4. Nate Robinson. For the Nate Robinson Game--the Bulls' Game Four, triple-OT comeback from 15 down with minutes to go against the Nets, if May is already that distant a memory--as undeniable at the top of the charts as "Blurred Lines" was this spring and summer. I've written so much about that game that I've already writte In a blurb about it where I talk about how much I've already written about it. It was the most fun I can remember having watching a basketball game that didn't involve my home team--and maybe just period. It's why I'm still hoping the bummer Bulls can find a way to creak into the playoffs, even if it's hard to imagine Mike Dunleavy being able to replicate this kind of performance now that NateRob's gone Mile-High. 

3. Kawhi Leonard. My attitude towards Kawhi reflects my shifting attitude towards the Spurs over the years. Six seasons ago, when the Spurs were still the NBA's reigning dynasty, I would've looked upon the Kawhi Leonard reckoning with disdain and terror, because he is just so goddamn Spurs--efficient, emotionless and so, so much better than you would ever think he would be on another team. Woulda been nice if he could've gone 2-2 from the line that one time, but considering what a badass he was the entire finals, and especially Games Six and Seven where he was never less than the third-best player on a court featuring at least a half-dozen future Hall-of-Famers, you can't really hate at all. Now, I actually find myself hoping that Kawhi is the key to extending the Spurs run for the rest of the decade, which would've made 2008 Me chug an entire bottle of Robitussin. 

2. Jeff Green. I still got you, Jeff. The basketball world has fallen in and out of love with Jeff Green so many times--underachieving, overachieving, career nights in big games and total no-shows in others--that it's hard to blame them from thinking that its just never gonna happen 100% with this guy. But damn, even on his worst nights, I look at Jeff Green and I still believe in my heart of hearts that he's a star. After this year, anyway, where I watched him shut down peak LeBron for the majority of a 4th quarter and overtime--a line item maybe only three or four players in the entire league have on their resume--then go off for 43 on 14-21 shooting against him a couple months later, not to mention averaging a 22/7/4 on 54% shooting for a an eight-game stretch in March and April. (And the playoffs! He averaged over 20 a game!) 

I have no clue what it could possibly take Jeff Green the real-life player to match Jeff Green the idealized version in my head, but until he's 36 and playing out the string as a veteran-minimum signing off the bench for the Knicks, I'll still believe he's just one season, just one roster change, just one team away from getting there. Don't give up Jeff, you still have friends. 

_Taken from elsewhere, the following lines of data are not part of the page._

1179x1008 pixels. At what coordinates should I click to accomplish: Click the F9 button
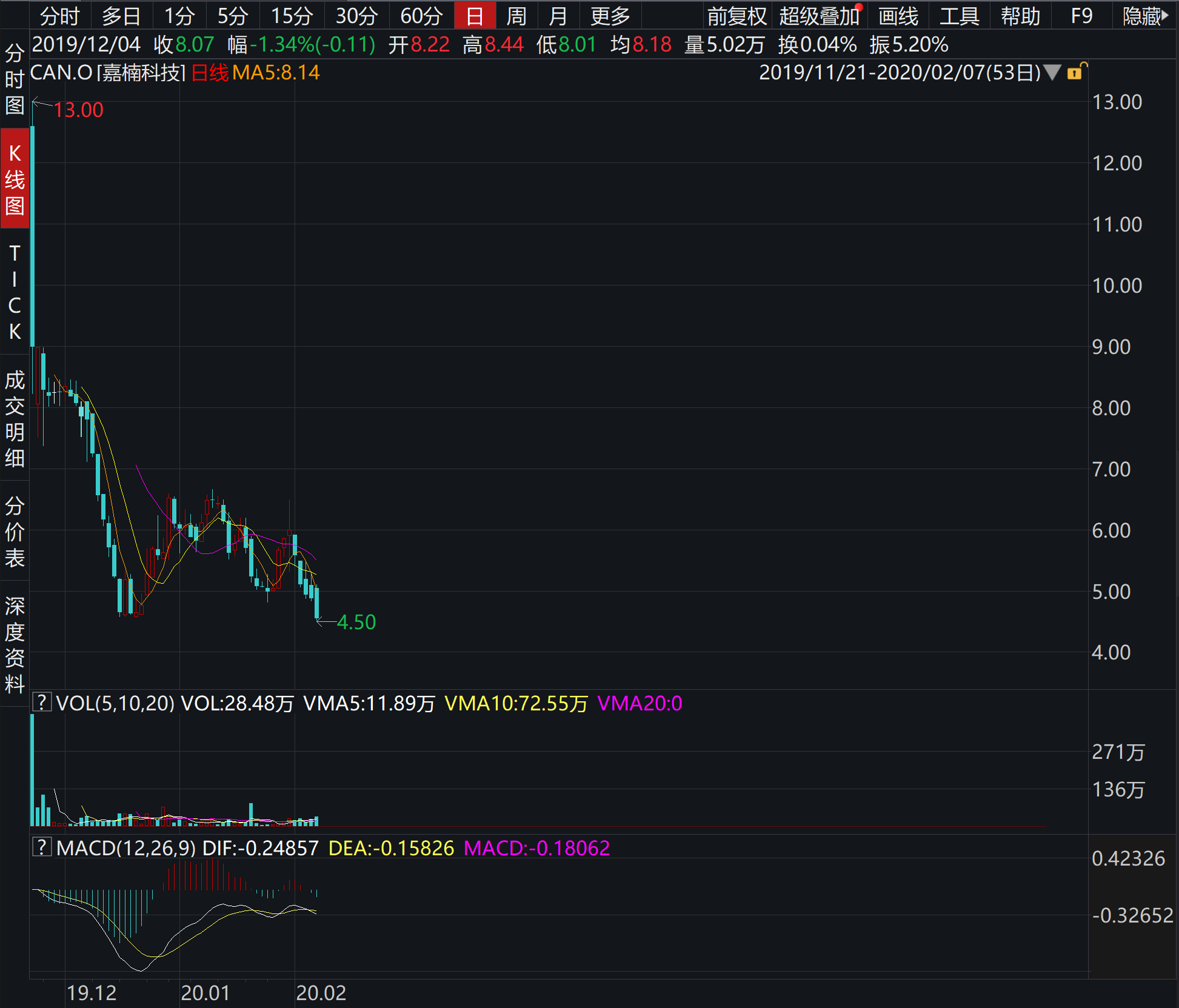(x=1082, y=16)
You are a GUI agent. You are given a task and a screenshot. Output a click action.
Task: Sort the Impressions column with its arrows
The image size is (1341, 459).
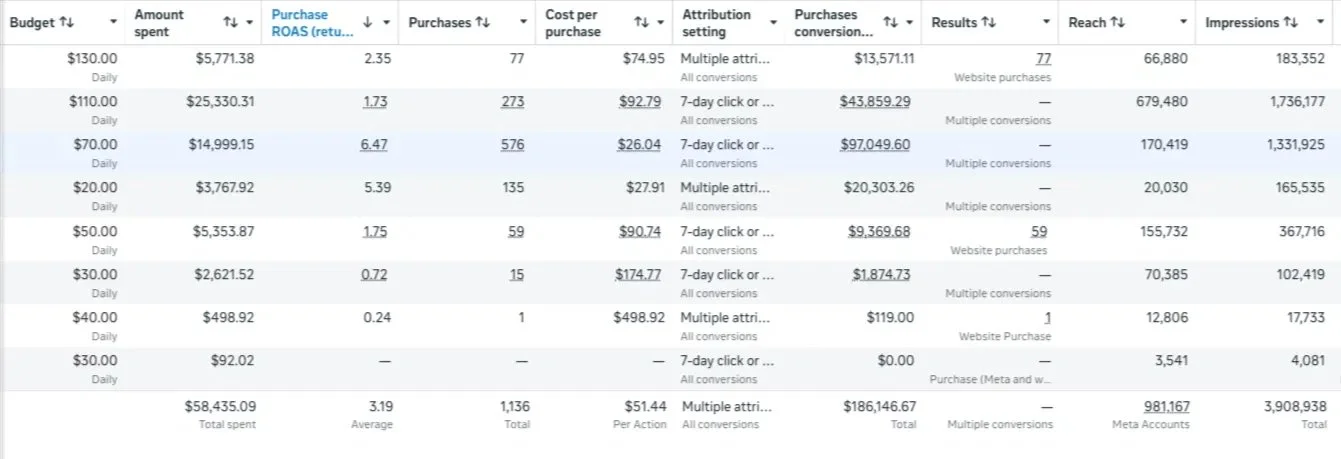coord(1291,22)
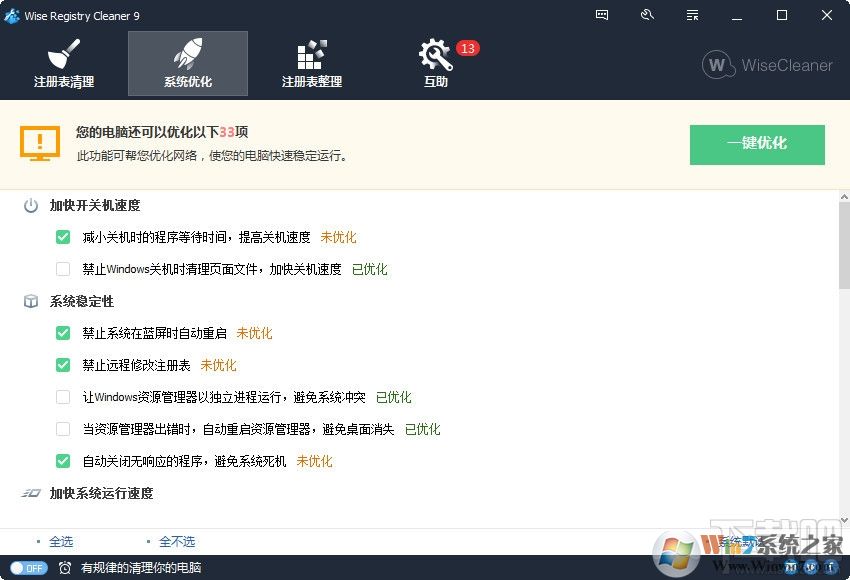This screenshot has width=850, height=580.
Task: Open the wrench settings icon in title bar
Action: pyautogui.click(x=647, y=15)
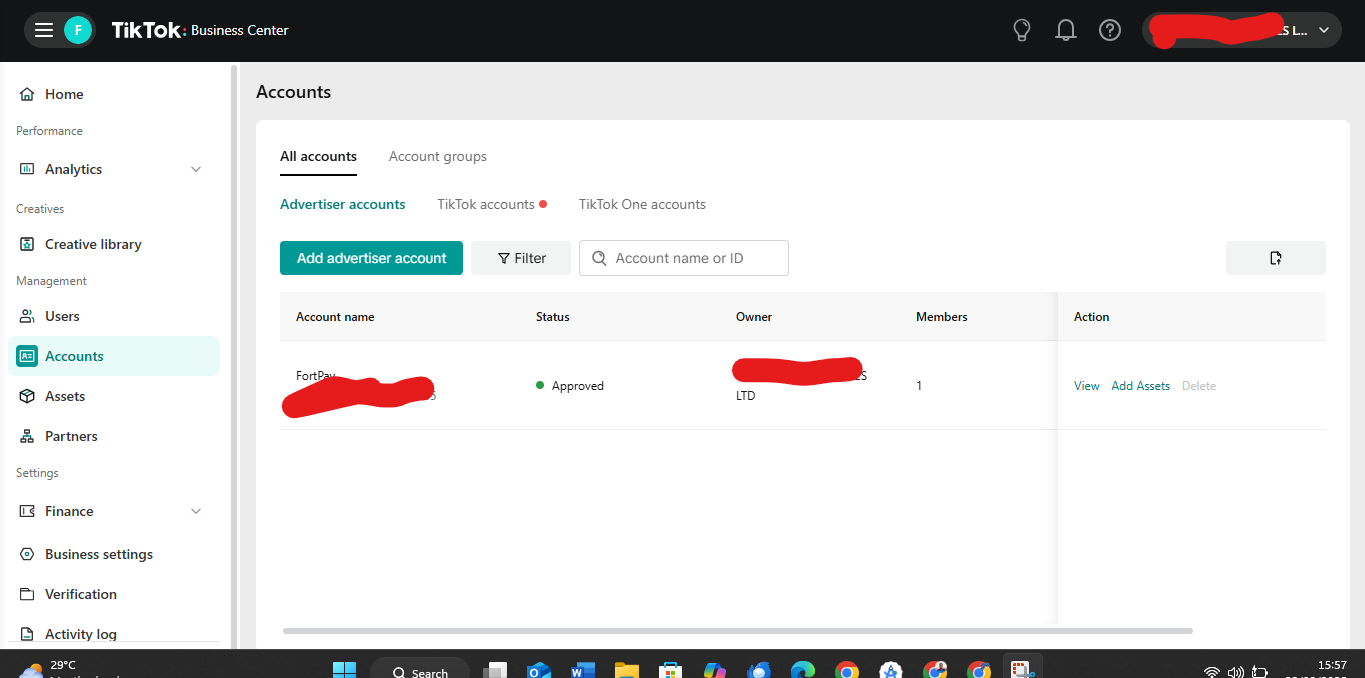Image resolution: width=1365 pixels, height=678 pixels.
Task: Switch to TikTok accounts tab
Action: point(486,204)
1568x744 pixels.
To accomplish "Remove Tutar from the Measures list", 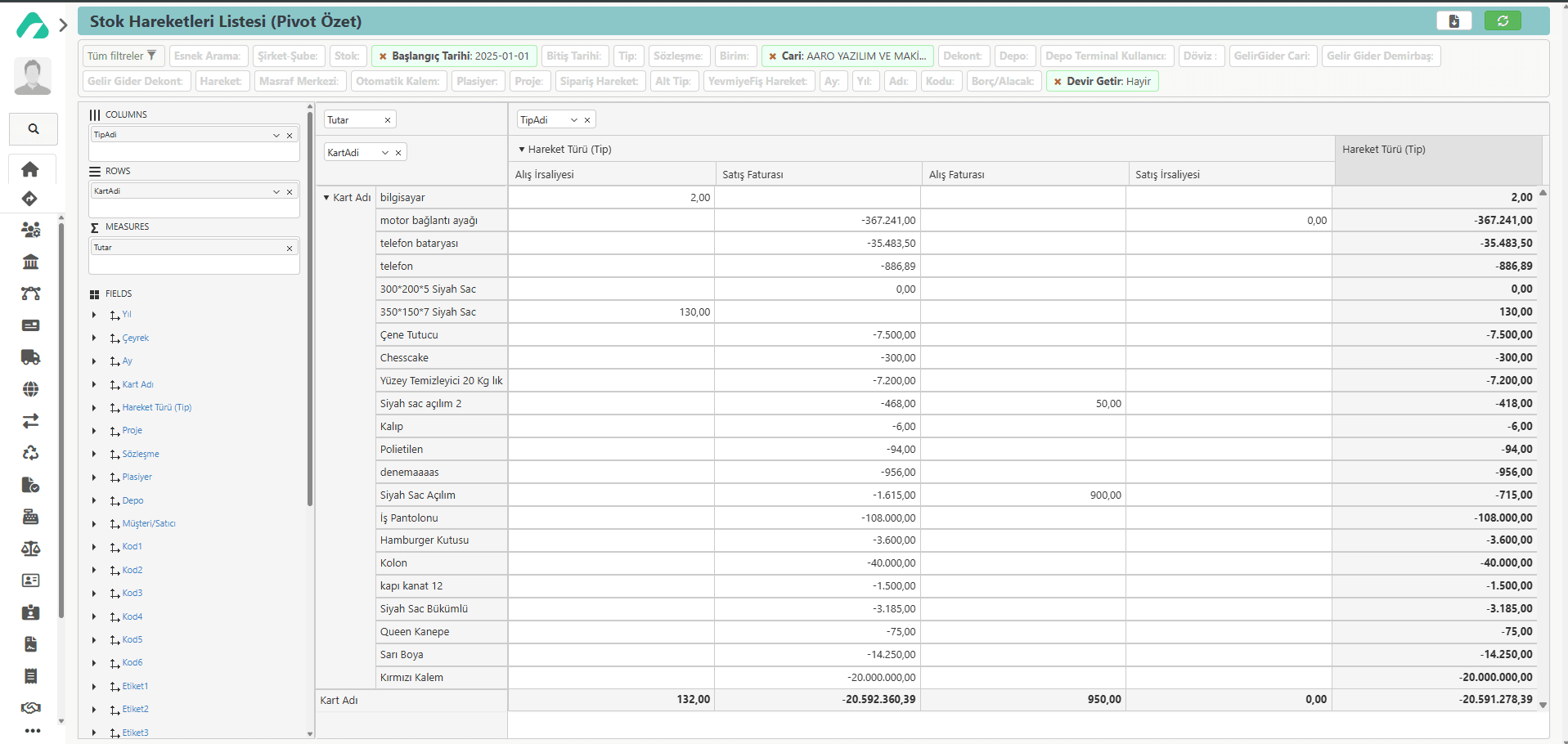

1. Kobe Bryant. I feel a little weird putting Kobe #1 on this list so recently after my last weirdly gushy piece about him, but I'm sorry, there's just no way anybody else was gonna end my countdown this year. The Kobe Bryant, Point Guard and Kobe Bryant, Volume Passer experiments, the jaw-dropping comeback wins (and consecutive 40/10 stat lines) against the Hornets and Raptors, the woah-there dunks against the Nets and Hawks, the duel with Damian Lillard in Portland, and then the final hurrah in Golden State, before he limped off the court for the last time that season and I seriously thought I might cry over an NBA game for the first time in my life. 

Kobe's had better calendar years than this one for sure, but none more endearing than I can remember, none that made even the haters take stock of just how much this guy's meant to the league for almost two decades now, and how much emptier it seems when he's on the shelf. Putting Kobe #1 on an NBA list in 2013 is kinda like putting the new album by Bob Dylan at the top of your list--boring, safe, predictable. But hey, sometimes Bob Dylan just happens to release your favorite album of the year, and there's no point in pretending otherwise. (Remember Time Out of Mind? Good-ass album.)